◆ **YOUR GOAL**:
Take the listing and give it again exactly, from its first line to its last line.

◆ **DATA TO EXAMINE**:
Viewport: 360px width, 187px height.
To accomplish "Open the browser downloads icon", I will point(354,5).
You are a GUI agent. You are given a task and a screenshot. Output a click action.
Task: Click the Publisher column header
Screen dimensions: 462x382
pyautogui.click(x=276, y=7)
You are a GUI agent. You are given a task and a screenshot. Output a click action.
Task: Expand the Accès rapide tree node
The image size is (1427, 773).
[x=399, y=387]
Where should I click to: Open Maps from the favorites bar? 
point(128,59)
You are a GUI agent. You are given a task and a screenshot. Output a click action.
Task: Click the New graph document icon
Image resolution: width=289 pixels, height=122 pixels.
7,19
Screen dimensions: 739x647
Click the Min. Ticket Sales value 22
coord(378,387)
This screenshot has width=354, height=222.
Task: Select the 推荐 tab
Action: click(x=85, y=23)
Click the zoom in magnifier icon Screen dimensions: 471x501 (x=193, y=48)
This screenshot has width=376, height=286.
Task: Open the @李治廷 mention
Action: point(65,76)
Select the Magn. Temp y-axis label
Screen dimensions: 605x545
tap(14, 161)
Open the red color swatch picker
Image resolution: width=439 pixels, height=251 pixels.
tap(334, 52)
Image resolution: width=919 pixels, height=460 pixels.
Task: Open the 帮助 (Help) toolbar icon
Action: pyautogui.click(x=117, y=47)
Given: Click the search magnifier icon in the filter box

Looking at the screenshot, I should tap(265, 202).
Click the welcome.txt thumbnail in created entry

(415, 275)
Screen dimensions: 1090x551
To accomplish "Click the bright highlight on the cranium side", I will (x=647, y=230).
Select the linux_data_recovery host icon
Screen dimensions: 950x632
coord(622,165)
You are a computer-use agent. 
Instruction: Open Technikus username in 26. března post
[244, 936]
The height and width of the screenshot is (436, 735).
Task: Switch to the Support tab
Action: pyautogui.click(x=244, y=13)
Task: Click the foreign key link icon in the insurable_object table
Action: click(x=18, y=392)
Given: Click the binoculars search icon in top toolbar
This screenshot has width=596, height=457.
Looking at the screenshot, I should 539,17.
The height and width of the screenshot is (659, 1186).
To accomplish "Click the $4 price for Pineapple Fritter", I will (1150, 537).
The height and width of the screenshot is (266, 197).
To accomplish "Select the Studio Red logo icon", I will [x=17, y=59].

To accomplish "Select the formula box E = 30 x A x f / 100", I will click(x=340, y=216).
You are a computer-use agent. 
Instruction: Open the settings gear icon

◆ **ANSWER SPACE**:
Viewport: 360px width, 187px height.
To accomplish "Open the browser downloads icon", I will point(354,5).
You are a GUI agent. You are given a task and a screenshot. Output a click action.
Task: Click the Publisher column header
Screen dimensions: 462x382
pyautogui.click(x=276, y=7)
You are a GUI agent. You are given a task and a screenshot. Output a click action.
Task: Expand the Accès rapide tree node
The image size is (1427, 773).
[x=399, y=387]
Where should I click to: Open Maps from the favorites bar? 
point(128,59)
You are a GUI agent. You are given a task and a screenshot. Output a click action.
Task: Click the New graph document icon
Image resolution: width=289 pixels, height=122 pixels.
7,19
Screen dimensions: 739x647
Click the Min. Ticket Sales value 22
coord(378,387)
This screenshot has width=354, height=222.
Task: Select the 推荐 tab
Action: click(x=85, y=23)
Click the zoom in magnifier icon Screen dimensions: 471x501 (x=193, y=48)
This screenshot has width=376, height=286.
Task: Open the @李治廷 mention
Action: point(65,76)
Select the Magn. Temp y-axis label
Screen dimensions: 605x545
tap(14, 161)
Open the red color swatch picker
Image resolution: width=439 pixels, height=251 pixels.
tap(334, 52)
Image resolution: width=919 pixels, height=460 pixels.
Task: Open the 帮助 (Help) toolbar icon
Action: pyautogui.click(x=117, y=47)
Given: Click the search magnifier icon in the filter box

Looking at the screenshot, I should tap(265, 202).
Click the welcome.txt thumbnail in created entry

(415, 275)
Screen dimensions: 1090x551
To accomplish "Click the bright highlight on the cranium side", I will (x=647, y=230).
Select the linux_data_recovery host icon
Screen dimensions: 950x632
coord(622,165)
You are a computer-use agent. 
Instruction: Open Technikus username in 26. března post
[244, 936]
The height and width of the screenshot is (436, 735).
Task: Switch to the Support tab
Action: pyautogui.click(x=244, y=13)
Task: Click the foreign key link icon in the insurable_object table
Action: click(x=18, y=392)
Given: Click the binoculars search icon in top toolbar
This screenshot has width=596, height=457.
Looking at the screenshot, I should 539,17.
The height and width of the screenshot is (659, 1186).
To accomplish "Click the $4 price for Pineapple Fritter", I will (1150, 537).
The height and width of the screenshot is (266, 197).
To accomplish "Select the Studio Red logo icon", I will [x=17, y=59].

To accomplish "Select the formula box E = 30 x A x f / 100", I will click(x=340, y=216).
You are a computer-use agent. 
Instruction: Open the settings gear icon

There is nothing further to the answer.